++++ Exercise data ++++

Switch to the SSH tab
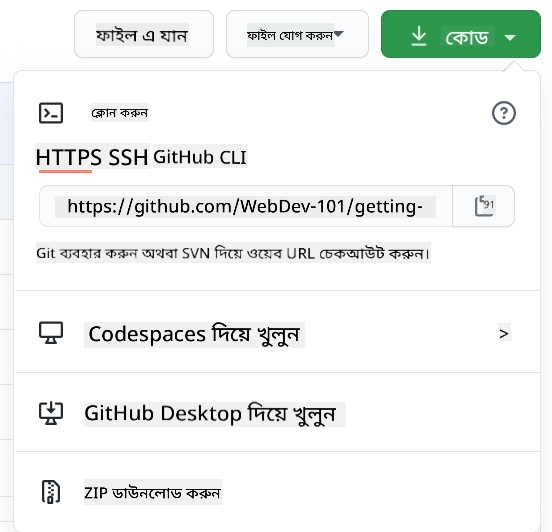 128,157
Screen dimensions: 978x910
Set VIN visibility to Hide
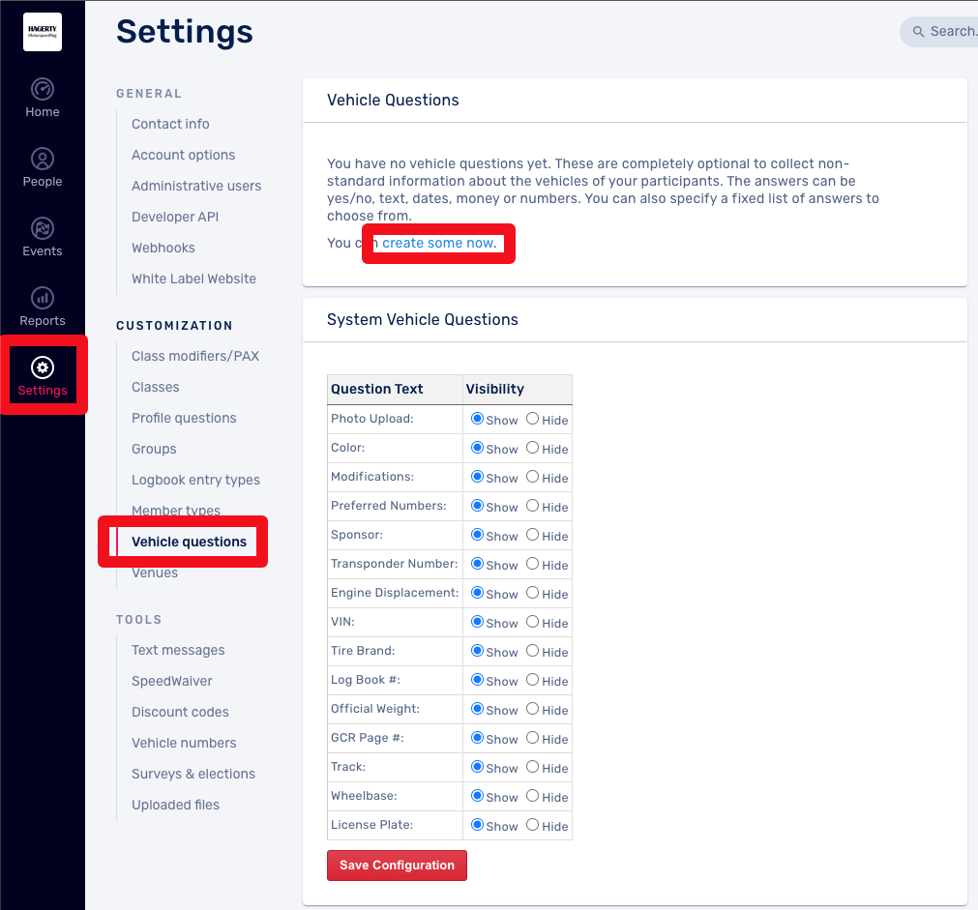(533, 622)
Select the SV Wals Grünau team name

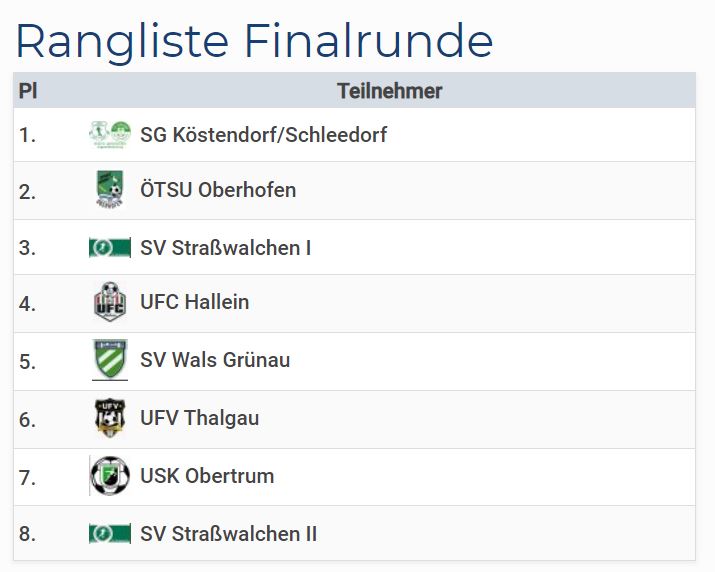[215, 360]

++++

● **Work order**
Take every entry and repeat it verbatim, minus the pictures.

● **Result**
Switch to the SSH tab
 128,157
Screen dimensions: 978x910
Set VIN visibility to Hide
(533, 622)
Select the SV Wals Grünau team name

[215, 360]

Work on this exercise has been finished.